Indonesia Southern Sumatra Robusta Coffee Crop Seen Falling 1.1%

The robusta coffee crop in southern Sumatra, Indonesia’s main growing area, will be 1.1 percent smaller in the 2013-14 season compared with a year earlier, according to Amsterdam-based trader Nedcoffee BV.
Output in the area will be about 335,000 metric tons in 2013-14, the trader, which has a factory in Lampung, Indonesia, said in a report e-mailed today. Coffee production in the whole of Indonesia, the third-biggest robusta grower, reached a three- year high in 2012-13 as the crop recovered from too much rain the previous year, data from the U.S. Department of Agriculture showed. The 2013-14 season there will start in April.

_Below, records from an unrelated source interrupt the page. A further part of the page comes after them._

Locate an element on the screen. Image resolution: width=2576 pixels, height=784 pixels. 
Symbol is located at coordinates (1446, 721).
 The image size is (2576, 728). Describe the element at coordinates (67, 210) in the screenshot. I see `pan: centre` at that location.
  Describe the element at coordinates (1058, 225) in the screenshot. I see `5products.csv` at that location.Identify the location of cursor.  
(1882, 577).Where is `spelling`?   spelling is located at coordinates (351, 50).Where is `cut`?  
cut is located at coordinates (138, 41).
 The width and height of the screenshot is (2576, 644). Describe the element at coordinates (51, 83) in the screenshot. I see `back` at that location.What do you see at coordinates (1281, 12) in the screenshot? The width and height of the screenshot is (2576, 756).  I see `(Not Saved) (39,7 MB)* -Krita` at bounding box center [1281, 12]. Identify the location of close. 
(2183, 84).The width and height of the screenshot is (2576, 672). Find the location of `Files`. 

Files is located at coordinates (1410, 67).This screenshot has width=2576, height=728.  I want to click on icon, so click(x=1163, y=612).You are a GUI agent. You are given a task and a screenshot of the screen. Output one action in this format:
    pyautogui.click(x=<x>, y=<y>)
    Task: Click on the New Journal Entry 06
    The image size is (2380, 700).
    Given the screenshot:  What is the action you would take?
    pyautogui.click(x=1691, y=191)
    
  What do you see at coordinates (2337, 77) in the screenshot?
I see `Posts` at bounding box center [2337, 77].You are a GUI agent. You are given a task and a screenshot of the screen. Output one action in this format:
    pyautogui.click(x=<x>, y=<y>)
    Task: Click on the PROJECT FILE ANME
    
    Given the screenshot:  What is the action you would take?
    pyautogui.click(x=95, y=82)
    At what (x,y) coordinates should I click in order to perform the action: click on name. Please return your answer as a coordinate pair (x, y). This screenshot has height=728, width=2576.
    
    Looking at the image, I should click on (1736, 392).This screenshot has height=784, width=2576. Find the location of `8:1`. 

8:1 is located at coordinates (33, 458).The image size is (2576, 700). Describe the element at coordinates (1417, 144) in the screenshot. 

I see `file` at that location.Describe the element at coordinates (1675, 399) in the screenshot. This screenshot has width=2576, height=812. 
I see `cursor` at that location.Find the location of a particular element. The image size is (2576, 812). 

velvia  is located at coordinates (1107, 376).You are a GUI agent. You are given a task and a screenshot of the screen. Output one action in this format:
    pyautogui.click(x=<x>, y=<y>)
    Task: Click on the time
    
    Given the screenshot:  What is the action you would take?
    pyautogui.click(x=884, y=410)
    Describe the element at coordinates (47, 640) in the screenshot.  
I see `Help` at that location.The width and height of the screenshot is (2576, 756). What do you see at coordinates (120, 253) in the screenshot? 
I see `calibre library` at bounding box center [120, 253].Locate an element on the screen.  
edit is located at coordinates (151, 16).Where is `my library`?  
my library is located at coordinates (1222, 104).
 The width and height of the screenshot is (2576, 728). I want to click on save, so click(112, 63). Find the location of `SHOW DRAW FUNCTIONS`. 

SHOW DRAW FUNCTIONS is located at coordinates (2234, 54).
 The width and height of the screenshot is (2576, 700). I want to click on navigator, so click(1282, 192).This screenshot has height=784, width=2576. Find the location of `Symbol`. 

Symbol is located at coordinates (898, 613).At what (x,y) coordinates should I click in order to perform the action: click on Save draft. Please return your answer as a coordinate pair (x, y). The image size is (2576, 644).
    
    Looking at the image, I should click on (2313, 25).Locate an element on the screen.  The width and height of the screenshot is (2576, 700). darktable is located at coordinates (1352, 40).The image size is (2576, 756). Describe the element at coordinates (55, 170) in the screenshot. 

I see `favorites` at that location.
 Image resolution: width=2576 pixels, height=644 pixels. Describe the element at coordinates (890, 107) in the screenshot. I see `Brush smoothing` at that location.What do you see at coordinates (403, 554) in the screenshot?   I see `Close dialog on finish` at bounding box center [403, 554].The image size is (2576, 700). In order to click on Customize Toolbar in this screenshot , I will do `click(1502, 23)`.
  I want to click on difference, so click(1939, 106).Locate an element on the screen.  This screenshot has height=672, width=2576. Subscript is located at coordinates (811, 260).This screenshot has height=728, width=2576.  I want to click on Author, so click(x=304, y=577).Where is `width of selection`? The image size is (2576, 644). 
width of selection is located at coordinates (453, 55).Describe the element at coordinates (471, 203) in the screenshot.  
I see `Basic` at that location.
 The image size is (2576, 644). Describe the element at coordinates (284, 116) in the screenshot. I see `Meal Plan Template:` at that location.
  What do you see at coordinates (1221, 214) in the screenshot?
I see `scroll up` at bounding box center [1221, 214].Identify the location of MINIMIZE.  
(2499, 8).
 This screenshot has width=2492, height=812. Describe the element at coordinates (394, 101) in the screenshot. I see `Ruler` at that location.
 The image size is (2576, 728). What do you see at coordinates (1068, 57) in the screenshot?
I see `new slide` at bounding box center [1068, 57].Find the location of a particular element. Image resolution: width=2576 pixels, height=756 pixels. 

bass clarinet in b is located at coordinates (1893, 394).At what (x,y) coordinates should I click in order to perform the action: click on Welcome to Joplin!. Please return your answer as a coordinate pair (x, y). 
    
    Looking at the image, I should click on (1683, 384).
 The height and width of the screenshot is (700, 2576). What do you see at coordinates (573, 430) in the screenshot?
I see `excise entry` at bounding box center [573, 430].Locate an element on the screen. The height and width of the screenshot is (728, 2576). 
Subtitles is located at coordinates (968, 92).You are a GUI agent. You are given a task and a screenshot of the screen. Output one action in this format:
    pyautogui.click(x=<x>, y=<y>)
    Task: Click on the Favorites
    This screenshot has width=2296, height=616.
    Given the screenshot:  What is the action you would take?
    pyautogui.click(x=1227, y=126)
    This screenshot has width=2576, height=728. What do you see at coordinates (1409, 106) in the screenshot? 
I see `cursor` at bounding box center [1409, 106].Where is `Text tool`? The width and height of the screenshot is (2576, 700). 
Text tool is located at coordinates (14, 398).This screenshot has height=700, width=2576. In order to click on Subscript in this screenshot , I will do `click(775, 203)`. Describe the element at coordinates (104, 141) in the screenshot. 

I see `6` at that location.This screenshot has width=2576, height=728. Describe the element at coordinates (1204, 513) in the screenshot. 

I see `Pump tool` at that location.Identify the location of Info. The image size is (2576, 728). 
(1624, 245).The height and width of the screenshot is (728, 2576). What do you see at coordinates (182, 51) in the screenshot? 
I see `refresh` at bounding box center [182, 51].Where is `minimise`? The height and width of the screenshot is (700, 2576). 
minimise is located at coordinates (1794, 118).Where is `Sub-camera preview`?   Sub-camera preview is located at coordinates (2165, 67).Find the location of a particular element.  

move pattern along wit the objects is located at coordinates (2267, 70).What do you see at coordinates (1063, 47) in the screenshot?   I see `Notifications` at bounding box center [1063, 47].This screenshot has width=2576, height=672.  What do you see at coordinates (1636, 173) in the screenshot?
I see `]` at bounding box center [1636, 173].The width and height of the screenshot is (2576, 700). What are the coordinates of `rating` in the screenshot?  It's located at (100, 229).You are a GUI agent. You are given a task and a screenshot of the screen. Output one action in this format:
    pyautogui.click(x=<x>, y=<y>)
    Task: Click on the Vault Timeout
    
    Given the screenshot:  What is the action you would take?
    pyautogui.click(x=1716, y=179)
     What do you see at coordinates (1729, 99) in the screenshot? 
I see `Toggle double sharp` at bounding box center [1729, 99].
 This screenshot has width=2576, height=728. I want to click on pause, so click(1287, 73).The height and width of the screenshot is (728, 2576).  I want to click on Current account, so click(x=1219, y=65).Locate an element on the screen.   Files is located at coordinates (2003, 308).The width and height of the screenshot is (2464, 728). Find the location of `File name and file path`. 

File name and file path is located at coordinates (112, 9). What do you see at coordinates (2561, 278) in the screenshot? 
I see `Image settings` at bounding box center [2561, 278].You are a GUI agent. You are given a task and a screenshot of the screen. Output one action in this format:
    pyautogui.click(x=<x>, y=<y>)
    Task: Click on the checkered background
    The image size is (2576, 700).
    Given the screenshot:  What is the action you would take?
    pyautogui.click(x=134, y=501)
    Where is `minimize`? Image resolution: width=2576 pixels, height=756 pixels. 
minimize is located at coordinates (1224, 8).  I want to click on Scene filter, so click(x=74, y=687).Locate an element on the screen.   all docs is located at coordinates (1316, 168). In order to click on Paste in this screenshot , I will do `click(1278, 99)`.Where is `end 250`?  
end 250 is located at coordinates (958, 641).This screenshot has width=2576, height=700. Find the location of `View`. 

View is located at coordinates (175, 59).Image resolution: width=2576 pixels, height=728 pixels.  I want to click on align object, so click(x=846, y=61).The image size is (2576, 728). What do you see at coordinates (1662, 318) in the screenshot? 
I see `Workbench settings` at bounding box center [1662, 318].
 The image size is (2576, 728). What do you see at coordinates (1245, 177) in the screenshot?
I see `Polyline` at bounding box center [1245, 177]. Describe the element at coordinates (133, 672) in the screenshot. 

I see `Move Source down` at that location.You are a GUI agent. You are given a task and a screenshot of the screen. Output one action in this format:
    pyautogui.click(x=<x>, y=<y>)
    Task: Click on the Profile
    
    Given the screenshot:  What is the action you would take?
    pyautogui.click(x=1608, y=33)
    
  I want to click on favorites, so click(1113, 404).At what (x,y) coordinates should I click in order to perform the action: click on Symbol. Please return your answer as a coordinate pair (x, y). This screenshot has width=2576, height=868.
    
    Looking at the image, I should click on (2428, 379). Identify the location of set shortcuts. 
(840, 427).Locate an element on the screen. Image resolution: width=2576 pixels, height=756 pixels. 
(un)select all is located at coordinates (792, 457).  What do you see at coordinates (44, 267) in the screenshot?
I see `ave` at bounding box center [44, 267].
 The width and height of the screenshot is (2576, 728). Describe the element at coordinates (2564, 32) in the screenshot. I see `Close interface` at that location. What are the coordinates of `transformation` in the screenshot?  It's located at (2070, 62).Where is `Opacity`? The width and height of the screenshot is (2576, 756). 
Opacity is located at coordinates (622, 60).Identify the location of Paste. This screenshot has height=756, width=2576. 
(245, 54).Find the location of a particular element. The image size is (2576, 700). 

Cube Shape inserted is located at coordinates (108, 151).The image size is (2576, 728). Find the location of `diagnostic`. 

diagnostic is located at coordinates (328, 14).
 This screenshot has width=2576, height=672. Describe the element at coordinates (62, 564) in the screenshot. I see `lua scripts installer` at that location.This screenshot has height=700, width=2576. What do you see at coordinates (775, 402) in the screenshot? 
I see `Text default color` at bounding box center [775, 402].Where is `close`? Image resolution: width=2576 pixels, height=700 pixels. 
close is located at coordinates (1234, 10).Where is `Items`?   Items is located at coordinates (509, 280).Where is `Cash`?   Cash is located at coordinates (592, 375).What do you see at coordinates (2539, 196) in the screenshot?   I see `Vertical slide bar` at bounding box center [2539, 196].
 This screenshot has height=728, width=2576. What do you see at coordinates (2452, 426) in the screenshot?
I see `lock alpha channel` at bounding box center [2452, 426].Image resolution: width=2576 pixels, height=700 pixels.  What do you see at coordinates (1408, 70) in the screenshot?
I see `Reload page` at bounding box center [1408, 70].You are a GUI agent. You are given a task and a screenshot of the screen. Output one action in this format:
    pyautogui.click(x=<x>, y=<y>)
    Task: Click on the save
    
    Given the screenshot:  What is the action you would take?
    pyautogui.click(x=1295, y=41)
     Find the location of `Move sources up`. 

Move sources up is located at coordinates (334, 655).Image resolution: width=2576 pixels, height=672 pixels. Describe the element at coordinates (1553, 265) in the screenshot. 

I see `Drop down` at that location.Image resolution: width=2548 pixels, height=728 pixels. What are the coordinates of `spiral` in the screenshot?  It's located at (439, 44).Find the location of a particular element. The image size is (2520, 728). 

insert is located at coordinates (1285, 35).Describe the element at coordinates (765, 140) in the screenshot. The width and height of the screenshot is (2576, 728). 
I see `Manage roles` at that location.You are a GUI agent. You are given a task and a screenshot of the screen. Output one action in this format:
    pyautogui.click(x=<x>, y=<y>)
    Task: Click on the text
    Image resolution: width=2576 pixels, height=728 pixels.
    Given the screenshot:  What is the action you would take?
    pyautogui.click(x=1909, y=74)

“The weather in the coffee-growing areas is still favorable for the development of the beans,” Nedcoffee said in the report, referring to the southern Sumatra robusta coffee crop. “Every day rain falls in the afternoon and night and sunshine during daytime is giving the right balance between dryness and moisture level for the coffee bean to grow.”
In Vietnam, the world’s top robusta grower, farmers sold about 50 percent of their crop before the Tet holidays, which mark the country’s Lunar New Year and ended yesterday, Nedcoffee estimates. Local prices were at 40,800 dong ($1.96) a kilogram (2.2 pounds) on Feb. 6, before the holidays, data from the Daklak Trade & Tourism Center on Bloomberg showed.
“It is expected that it would take 42,000 dong a kilogram to trigger selling again,” the trader, which also has offices in Ho Chi Minh City, Vietnam, said in the report.
Vietnam still has 1 million tons of coffee to export and almost 260,000 tons are already in traders’ warehouses, according to the report.